§ What you need to do
Of the entries below, restate word for word only the section that runs from the line with "The width and height of the screenshot is (1316, 914)." to the line with "Given: Click the David Morgan display name", counting both ends.

§ Data provided
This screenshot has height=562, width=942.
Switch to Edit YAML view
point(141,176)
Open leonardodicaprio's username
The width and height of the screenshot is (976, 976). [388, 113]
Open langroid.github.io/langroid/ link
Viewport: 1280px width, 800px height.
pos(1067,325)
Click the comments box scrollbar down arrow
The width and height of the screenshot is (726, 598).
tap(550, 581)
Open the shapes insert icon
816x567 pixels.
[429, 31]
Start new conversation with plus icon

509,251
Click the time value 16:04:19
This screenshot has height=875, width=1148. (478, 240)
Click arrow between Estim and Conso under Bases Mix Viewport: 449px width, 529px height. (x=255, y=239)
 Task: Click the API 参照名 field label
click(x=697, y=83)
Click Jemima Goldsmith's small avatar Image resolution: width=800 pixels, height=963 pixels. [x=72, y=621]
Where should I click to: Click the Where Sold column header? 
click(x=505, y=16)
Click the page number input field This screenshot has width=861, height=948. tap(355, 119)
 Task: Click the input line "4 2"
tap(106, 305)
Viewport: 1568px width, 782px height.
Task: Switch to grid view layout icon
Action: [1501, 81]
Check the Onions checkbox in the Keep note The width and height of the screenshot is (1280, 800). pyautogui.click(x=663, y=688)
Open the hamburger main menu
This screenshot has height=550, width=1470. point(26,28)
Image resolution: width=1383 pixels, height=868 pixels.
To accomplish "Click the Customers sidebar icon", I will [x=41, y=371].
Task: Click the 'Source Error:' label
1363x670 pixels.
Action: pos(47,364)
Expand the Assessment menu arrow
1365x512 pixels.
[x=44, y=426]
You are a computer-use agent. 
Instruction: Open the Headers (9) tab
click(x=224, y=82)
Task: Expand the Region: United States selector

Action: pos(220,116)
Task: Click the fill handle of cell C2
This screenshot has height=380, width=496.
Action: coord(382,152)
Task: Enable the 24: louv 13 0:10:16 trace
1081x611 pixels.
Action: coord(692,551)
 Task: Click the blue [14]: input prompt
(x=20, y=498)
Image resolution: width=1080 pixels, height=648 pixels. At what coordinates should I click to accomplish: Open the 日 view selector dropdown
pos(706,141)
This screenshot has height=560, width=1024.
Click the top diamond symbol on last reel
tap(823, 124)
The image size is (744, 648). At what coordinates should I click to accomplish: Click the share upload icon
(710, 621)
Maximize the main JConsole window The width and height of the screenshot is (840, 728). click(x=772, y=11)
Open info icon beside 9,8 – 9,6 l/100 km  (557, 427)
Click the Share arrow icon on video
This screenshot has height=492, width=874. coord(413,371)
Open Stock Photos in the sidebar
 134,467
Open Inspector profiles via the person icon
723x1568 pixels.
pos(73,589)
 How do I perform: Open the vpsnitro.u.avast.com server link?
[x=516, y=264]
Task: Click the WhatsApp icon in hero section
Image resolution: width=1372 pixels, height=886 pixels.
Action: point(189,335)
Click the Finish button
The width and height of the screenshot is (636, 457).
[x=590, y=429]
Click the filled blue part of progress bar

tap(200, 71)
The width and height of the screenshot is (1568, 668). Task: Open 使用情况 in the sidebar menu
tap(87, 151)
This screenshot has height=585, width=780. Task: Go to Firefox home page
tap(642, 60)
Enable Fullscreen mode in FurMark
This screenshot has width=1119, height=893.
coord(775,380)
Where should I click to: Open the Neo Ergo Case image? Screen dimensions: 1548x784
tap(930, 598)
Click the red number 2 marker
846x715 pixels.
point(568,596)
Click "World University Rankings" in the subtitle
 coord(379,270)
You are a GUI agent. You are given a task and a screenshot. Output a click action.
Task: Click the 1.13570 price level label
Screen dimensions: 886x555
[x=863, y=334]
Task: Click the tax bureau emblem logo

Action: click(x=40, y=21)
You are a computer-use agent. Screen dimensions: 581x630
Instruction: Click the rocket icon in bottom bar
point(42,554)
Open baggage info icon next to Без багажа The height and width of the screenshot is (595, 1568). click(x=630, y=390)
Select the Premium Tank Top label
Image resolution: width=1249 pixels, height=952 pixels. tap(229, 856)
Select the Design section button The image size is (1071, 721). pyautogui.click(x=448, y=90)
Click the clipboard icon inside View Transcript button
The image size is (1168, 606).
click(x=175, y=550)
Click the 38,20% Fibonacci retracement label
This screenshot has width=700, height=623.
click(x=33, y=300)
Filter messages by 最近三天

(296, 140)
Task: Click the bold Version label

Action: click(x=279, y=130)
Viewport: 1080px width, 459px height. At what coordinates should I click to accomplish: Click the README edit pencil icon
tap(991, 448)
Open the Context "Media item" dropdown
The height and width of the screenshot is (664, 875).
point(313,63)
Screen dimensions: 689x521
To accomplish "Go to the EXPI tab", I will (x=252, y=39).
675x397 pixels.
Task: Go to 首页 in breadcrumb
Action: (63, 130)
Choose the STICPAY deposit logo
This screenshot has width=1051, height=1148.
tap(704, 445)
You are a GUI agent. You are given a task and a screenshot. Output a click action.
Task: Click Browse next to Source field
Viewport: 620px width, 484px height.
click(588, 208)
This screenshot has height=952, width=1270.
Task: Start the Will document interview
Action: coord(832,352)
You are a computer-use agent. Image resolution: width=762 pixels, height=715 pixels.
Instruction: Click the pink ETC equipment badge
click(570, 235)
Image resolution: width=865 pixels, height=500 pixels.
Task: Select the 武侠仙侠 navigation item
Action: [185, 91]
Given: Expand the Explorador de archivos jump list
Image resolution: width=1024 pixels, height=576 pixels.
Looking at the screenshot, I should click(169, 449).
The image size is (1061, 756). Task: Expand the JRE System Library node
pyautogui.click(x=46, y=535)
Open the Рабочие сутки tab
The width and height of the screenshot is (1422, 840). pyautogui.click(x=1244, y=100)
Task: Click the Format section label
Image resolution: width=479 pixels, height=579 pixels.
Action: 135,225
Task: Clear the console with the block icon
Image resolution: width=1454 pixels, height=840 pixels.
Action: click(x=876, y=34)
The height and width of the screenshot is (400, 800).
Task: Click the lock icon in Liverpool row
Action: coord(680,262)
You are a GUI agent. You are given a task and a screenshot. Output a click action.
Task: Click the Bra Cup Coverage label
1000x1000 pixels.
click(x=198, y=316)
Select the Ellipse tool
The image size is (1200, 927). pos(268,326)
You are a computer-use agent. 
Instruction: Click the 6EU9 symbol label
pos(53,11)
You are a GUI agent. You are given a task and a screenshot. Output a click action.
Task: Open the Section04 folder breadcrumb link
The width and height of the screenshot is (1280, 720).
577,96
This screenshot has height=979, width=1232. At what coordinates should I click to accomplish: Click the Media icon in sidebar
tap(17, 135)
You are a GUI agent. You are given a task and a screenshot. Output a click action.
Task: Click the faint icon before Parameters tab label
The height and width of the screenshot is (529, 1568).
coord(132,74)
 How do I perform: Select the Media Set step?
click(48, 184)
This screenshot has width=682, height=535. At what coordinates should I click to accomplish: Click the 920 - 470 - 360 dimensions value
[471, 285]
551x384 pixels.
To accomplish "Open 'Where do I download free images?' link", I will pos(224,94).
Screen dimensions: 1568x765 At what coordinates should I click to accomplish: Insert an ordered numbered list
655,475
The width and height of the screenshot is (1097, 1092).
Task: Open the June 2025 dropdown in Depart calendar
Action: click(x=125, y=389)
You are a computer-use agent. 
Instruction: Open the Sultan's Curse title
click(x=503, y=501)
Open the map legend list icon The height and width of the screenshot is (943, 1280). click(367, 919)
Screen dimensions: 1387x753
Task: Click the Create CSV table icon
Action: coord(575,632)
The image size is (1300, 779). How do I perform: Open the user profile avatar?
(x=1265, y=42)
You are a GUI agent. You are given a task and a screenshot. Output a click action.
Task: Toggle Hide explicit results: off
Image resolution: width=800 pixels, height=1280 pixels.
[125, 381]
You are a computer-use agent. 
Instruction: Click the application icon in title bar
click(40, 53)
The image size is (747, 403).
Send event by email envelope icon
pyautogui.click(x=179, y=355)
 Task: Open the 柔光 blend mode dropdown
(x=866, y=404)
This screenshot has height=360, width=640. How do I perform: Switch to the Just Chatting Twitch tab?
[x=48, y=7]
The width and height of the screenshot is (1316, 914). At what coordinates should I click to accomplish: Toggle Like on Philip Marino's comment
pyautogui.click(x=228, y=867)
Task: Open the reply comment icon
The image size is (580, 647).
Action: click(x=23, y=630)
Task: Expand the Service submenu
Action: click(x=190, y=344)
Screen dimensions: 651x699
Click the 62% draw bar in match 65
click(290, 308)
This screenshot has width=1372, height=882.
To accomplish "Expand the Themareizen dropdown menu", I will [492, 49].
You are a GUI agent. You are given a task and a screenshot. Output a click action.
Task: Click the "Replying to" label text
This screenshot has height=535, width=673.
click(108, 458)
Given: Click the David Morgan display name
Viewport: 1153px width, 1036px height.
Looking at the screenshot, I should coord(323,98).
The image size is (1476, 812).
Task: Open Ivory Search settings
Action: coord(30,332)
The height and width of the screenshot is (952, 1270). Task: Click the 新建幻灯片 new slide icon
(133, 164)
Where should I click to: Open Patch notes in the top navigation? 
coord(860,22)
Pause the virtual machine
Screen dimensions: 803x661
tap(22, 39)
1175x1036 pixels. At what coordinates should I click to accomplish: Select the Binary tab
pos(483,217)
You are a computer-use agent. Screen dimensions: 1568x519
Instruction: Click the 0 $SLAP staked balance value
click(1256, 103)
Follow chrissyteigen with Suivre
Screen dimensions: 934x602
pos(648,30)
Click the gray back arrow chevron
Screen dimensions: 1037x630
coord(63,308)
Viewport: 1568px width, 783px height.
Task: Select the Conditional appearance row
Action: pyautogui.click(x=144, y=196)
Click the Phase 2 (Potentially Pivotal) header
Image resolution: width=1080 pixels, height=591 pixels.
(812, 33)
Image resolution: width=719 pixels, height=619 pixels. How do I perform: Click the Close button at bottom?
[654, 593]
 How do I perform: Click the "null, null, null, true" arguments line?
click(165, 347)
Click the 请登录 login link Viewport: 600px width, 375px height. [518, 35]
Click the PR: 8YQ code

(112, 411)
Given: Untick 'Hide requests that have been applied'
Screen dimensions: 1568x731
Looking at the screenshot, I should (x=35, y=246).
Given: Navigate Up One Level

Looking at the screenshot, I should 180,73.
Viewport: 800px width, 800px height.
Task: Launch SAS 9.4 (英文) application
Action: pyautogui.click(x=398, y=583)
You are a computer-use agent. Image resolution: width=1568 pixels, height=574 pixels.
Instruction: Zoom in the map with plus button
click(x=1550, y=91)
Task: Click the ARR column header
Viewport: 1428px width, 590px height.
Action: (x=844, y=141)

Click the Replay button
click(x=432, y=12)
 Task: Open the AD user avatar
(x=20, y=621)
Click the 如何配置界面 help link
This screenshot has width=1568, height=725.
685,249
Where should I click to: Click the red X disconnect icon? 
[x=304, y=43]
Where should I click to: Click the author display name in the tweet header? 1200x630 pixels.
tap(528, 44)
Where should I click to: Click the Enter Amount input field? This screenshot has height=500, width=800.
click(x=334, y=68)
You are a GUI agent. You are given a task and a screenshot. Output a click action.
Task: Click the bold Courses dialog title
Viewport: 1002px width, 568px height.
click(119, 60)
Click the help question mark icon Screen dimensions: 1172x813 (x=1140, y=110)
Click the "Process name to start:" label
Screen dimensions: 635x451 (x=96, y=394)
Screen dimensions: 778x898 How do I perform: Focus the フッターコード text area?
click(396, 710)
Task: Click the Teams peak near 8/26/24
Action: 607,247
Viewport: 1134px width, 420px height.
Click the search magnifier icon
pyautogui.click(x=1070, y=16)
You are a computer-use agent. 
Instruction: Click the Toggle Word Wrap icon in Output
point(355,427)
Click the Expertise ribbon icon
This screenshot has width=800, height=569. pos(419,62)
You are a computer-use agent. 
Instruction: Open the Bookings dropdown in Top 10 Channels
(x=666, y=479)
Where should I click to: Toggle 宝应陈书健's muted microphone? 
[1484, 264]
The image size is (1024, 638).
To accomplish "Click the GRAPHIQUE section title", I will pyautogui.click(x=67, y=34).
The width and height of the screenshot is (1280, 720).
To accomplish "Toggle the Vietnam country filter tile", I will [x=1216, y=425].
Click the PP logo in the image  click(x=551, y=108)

§ Solution to this task
The width and height of the screenshot is (1316, 914). At what coordinates should I click to accomplish: Toggle Like on Philip Marino's comment
pyautogui.click(x=228, y=867)
Task: Open the reply comment icon
The image size is (580, 647).
Action: click(x=23, y=630)
Task: Expand the Service submenu
Action: click(x=190, y=344)
Screen dimensions: 651x699
Click the 62% draw bar in match 65
click(290, 308)
This screenshot has width=1372, height=882.
To accomplish "Expand the Themareizen dropdown menu", I will [492, 49].
You are a GUI agent. You are given a task and a screenshot. Output a click action.
Task: Click the "Replying to" label text
This screenshot has height=535, width=673.
click(108, 458)
Given: Click the David Morgan display name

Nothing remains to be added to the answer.